女子とここまで密着したのは生まれて初めてのことだったが、気恥ずかしさを感じているような余裕はなかった。
声を張り上げる。
「春川! やめろ! 手を出すのはダメだ!」
「放して! 放してってば!」
「一回、落ち着け! とりあえず落ち着けって!」
「落ち着け!? 何言ってるの!? 先に手を出したのはこいつらでしょ!? もう我慢の限界だし! 死なす! 絶対に、絶対に絶対に絶対に死なす!」
感情と共に口調までヒートアップしている。
「は、春川……?」
黒ギャルが尻餅をつく。
その肩は震え、目元には涙が溜まっていた。
春川は叫ぶ。
まるで拳の代わりに言葉で殴りつけるように。
「あなた達みたいにね! 人の足を引っ張ることしかできない連中が、私は大っ嫌いなの! イイ子ちゃんって言った!? 私だって好きでイイ子ちゃんなんてやってないし! 私の目標のために、なりたい自分になるためにもがいてるだけだから! それの何が悪いの!?」
より春川の力が強くなる。
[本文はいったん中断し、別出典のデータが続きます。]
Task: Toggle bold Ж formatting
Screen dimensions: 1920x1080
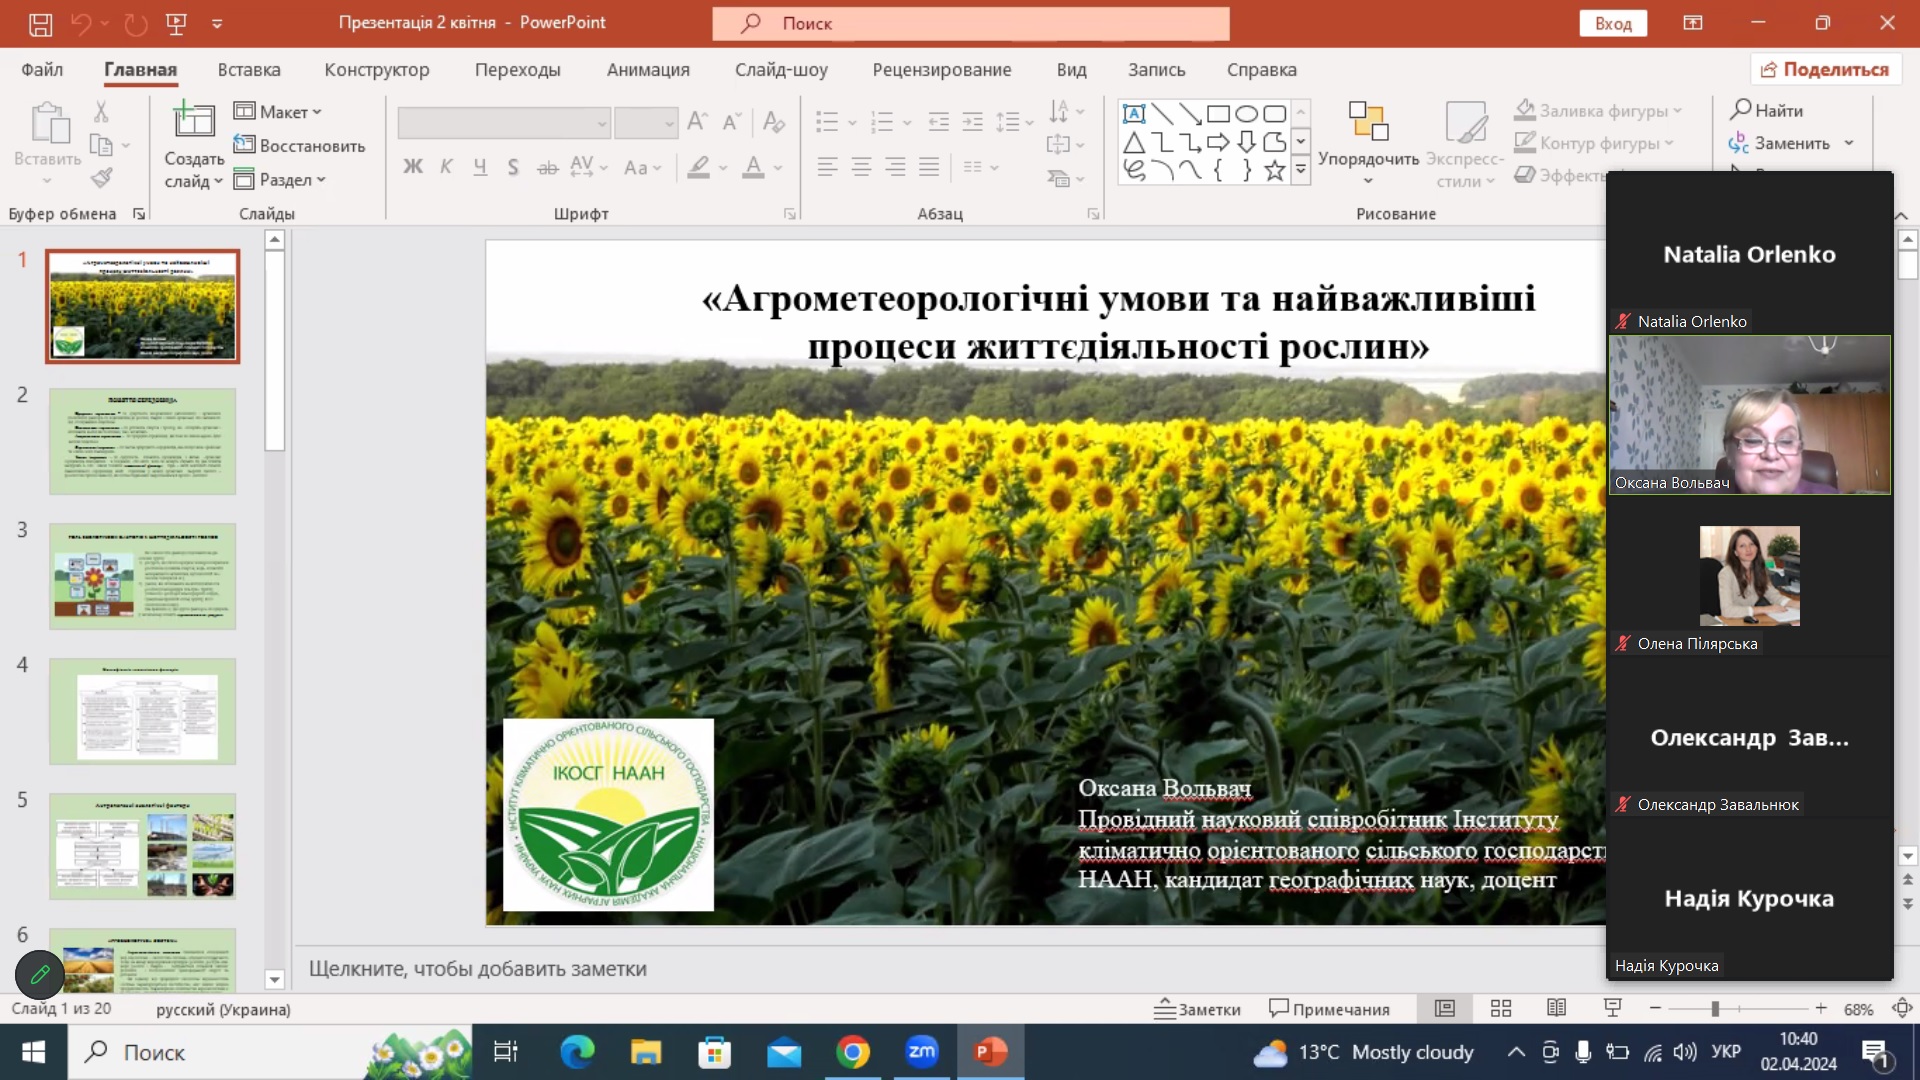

とても女子の力とは思えない。
俺は歯を食いしばって耐えた。
「おい! 春川! もういい加減にしろ!」
春川が俺を見上げるような体勢になる。
「ていうか鷲津くんには関係ないでしょ!? 放してよ!」
何を言われても、離すわけにはいかなかった。
「いいか春川! よく聞け! ここで手を出したら俺みたいになるぞ!? いいのか!? 本当にそれで後悔しないのか!?」
そこで春川の動きが止まる。
多少なりとも俺の言葉が届いたらしい。
ゆっくりと、振り上げた腕を下していた。
「もう、大丈夫だから」
弱々しい声で言う。
さすがに冷静を取り戻したらしい。
そう判断して、俺は春川を解放した。
「おい! お前ら! これは何の騒ぎだ!?」
誰かが呼んだのだろう。
体育教師が慌てた様子で駆け付けていた。
それから何人もの教師達が駆けつけてくる。
それだけじゃなく、他のクラスの生徒達も野次馬のように集まっていた。
中にはスマホで動画や写真を撮っている奴もいる。
「あー……やっちゃったなー」
騒ぎの中心で、春川は他人事のように呟いていた。